Archive for September, 2012

Small copper lustre gravelware jug, c.1840

Saturday, September 22nd, 2012

A tiny copper lustre jug, made in England in the mid-19th century, has an applied decorative gravel band at the bottom. It measures just 2-3/4″ tall.

In America, lustreware became popular in mid-19th century. During the Victorian period, a certain dinner party fad was to place lustreware pieces on a mirrored platform as a table centerpiece and watch the glow of gaslight sparkle and shimmer.

Over 100 years ago, a tinsmith made a sturdy replacement handle with two support straps after the original handle broke off. I particularly like the elegant loop the handle makes at the peak, avoiding the remaining broken fragment of the original.

This jug, with similar form and decoration, shows what the simple handle on my perfectly imperfect jug would have looked like before its disfiguring accident.

Photo courtesy of best military watch


Thai Buddha amulet, c.1920

Saturday, September 15th, 2012

This small pottery amulet has an image in relief of Somdej, a Buddhist monk and son to King Rama II, meditating on a coiled snake, and was found in a temple in Siam (Modern Thailand) in the first part of the 19th century. These are typically found snugly fitted into tiny metal frames, allowing the amulet to be worn by a worshiper. In this case, the metal frame broke off and the owner or a tinker came up with a fast and economical remedy by encasing the amulet in what looks like small scale chicken wire. Not the most attractive solution but I am sure the owner was most appreciative and happy just to be able to wear the amulet again.

Amulet measures nearly 2″ long.

Another amulet, with similar design and form, is housed in a more appropriate metal frame. This is a more standard method of encasing and was perhaps how my amulet looked early in its life.

Photo courtesy of eBay

Nanking sauceboat with multiple repairs, c.1750

Saturday, September 1st, 2012

I have often expressed that I am a sucker for pieces containing more than one form of early repair and this little beauty does not disappoint, as it sports three separate repairs and a signature to boot. Chinese porcelain sauceboat, made for export in the mid-1700s, was originally part of a large dinner set consisting of up to dozens of place settings and serving pieces, including a matching pair of sauceboats. Painted with cobalt blue underglaze in the Nanking pattern, it measures 7-3/4″ long from end to end and is 4-1/4″ deep.

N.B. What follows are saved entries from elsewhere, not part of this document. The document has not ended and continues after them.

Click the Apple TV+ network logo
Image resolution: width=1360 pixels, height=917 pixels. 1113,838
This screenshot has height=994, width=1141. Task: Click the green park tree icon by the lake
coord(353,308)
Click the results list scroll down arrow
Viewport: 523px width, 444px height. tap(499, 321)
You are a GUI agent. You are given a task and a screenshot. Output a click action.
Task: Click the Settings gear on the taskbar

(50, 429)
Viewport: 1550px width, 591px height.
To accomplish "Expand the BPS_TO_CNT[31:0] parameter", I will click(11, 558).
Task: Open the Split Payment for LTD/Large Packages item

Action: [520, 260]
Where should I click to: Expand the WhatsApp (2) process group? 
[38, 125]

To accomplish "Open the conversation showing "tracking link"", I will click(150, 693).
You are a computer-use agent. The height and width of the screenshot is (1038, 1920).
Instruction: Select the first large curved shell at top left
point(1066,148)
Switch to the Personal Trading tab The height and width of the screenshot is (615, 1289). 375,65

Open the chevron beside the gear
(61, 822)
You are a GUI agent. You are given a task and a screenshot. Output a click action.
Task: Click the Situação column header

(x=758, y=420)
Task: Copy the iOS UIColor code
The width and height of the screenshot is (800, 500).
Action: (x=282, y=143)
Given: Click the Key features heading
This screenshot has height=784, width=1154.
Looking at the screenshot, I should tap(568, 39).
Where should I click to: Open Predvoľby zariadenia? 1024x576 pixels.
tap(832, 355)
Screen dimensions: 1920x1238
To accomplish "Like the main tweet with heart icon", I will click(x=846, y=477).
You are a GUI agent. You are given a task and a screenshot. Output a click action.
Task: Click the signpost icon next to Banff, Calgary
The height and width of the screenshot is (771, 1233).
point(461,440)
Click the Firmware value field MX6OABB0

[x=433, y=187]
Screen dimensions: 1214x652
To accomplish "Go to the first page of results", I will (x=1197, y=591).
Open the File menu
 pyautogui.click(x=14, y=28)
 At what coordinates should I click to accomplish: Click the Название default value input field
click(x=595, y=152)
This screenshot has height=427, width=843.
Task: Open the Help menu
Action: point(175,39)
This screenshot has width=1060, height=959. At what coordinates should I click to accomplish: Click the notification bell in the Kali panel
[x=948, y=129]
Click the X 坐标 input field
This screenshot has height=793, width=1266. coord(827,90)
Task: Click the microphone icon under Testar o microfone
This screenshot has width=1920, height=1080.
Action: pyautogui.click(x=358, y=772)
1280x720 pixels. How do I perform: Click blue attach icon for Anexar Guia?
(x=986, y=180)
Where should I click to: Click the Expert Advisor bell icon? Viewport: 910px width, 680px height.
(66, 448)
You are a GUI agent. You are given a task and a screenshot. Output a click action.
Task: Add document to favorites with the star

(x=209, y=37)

Repair #1: Metal replacement handle, which may have once been covered in woven reed, was riveted to the end of the sauceboat, echoing the loop form of the original.

Repair #2: After the sauceboat was dropped a second time, an eighteenth century china mender carefully applied six 1/2″ staples to adhere the two large broken pieces near the spout.

Repair #3: Three tiny 1/4″ metal staples affix another large piece which broke off at the end of the sauceboat. They were overpainted in blue to match the decoration and over one hundred years later have held up quite well.

Etched on the bottom is “Cove 835”, which I am assuming is the mark of the china mender or tinker who was responsible for one or more of the repairs. I have not been able to find out any information on this cryptic signature but will continue to search and I welcome information anyone can provide.

This porcelain sauce boat from the same period shows what the simple loop handle on my piece would have looked like, before the addition of the metal replacement handle.